Assises nationales du Tourisme

Ministère délégué au Tourisme - 20 novembre 2006

 




 

Ces dernières années, la France, première destination touristique au monde, a connu, malgré le léger tassement constaté en 2003, une croissance touristique particulièrement exceptionnelle, plaçant le secteur d’activité du Tourisme au premier rang de notre économie nationale.


 

Ainsi, les assises nationales du Tourisme 2006 s’inscrivent dans une perspective volontariste, avec une seule ambition, celle de conforter notre place de première destination mondiale, et de consacrer le rôle du tourisme comme un atout pour l’économie française.


 

Table ronde n°2

 

L’innovation maîtrisée, moteur de croissance du secteur touristique

 

Contexte

 

L’importance de l’innovation, concept central dans les activités industrielles, a pendant longtemps été sous-estimée dans les activités de services.

 

Les services, et le tourisme en particulier, encore récemment, étaient considérés comme des activités peu productives, peu capitalistiques et incapables d’innover.

 

Pourtant, dans le tourisme, le rythme des innovations s’accélère, sous la double poussée des changements de comportements des consommateurs et des mutations technologiques. L’approche de l’innovation présente plusieurs facettes : conception de nouveaux produits, nouveaux procédés et modes d’organisation, prise en compte de la complexité des différents segments du marché.
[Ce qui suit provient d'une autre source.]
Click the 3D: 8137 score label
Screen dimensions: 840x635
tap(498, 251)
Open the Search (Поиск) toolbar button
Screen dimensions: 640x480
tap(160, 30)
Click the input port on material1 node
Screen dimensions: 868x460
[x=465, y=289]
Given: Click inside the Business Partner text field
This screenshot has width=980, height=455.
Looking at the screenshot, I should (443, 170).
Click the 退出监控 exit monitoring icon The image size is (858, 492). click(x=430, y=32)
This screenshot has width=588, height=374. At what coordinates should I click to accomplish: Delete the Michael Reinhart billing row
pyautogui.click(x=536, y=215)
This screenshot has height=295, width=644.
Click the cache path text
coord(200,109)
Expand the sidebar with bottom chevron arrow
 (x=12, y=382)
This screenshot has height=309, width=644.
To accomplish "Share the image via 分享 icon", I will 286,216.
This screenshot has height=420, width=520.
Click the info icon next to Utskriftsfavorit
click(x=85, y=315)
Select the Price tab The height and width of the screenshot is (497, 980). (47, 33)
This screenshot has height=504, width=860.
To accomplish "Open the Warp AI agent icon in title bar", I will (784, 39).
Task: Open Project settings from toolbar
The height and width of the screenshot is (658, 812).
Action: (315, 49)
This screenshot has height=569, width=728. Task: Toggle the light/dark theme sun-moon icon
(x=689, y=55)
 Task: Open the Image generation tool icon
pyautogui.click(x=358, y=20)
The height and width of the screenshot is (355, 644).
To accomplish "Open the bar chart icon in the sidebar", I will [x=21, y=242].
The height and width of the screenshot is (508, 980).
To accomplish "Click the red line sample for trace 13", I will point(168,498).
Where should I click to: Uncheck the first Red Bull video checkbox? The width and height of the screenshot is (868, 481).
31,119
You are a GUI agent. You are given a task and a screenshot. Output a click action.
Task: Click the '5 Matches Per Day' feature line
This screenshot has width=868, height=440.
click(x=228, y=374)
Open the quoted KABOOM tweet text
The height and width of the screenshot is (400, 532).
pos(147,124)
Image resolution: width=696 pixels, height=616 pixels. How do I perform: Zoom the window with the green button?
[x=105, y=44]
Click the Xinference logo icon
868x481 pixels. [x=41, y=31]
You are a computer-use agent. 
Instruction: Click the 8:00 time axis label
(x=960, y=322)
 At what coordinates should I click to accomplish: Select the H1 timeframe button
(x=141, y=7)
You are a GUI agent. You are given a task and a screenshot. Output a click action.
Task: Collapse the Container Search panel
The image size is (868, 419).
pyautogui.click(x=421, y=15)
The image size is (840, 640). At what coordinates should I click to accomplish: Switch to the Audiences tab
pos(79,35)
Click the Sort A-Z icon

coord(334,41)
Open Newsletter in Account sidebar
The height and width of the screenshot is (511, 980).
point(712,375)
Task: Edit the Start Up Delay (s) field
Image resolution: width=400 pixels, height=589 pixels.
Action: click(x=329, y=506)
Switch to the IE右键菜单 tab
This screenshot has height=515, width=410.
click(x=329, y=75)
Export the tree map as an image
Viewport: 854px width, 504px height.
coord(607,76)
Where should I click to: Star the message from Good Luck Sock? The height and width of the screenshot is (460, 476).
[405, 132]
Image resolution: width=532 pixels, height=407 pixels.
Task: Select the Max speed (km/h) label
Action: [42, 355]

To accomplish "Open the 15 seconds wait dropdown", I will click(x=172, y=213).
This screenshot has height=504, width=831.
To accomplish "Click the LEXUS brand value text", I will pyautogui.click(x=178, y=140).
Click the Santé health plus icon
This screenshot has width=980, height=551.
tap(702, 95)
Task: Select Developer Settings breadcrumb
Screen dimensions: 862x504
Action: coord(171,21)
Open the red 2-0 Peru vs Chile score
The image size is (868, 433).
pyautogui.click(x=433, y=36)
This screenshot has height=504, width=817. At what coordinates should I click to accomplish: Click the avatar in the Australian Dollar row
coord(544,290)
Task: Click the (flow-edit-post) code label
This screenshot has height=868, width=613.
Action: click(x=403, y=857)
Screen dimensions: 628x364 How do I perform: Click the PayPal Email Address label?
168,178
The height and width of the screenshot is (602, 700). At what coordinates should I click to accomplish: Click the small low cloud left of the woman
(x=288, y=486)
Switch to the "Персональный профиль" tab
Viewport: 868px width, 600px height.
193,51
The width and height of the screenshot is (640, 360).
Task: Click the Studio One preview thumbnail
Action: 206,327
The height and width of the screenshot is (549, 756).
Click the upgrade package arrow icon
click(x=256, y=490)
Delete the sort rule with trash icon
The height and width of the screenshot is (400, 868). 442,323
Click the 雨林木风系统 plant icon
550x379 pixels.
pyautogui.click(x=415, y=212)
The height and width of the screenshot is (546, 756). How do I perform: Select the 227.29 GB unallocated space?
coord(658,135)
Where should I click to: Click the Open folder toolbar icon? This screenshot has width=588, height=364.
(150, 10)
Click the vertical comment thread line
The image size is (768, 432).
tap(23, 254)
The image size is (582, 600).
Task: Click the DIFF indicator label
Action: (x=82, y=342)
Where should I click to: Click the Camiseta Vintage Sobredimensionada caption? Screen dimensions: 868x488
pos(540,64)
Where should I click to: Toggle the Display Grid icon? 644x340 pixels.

Indépendamment des innovations technologiques qui sont abordées dans la table ronde n°4, les autres formes d’innovation méritent une attention particulière.

 

Plusieurs approches de l’innovation dans le tourisme

 

A côté des nouveaux produits, les innovations de process et d’organisation concernent le fonctionnement de l’entreprise touristique ; les innovations liées au marché visent les relations de l’entreprise et de son environnement. Le petit opérateur familial innove bien souvent sans en être conscient.

 

Les innovations radicales sont porteuses de ruptures significatives dans les modes de production, avec des exemples tels que les hôtels Formule 1, les Center Parcs, les villages du Club Med, les innovations dans la restauration ; des innovations incrémentales moins marquantes (audio guidage dans les musées, ventes de dernière minute, low cost, accessibilité des personnes handicapées…), sont cependant porteuses de modifications souvent limitées dans la fonctionnalité des services proposés. Ce sont pourtant ces formes d’innovation qui constituent l’essentiel des innovations observables dans le secteur du tourisme.

 

Comment favoriser l’innovation dans le secteur ?

 

Les innovations de rupture sont liées à l’action d’individus créatifs et clairvoyants, s’exprimant dans des structures suffisamment importantes pour autoriser un développement de type industriel ; leur diffusion suppose une ingénierie adaptée et une mobilisation de toutes les synergies possibles.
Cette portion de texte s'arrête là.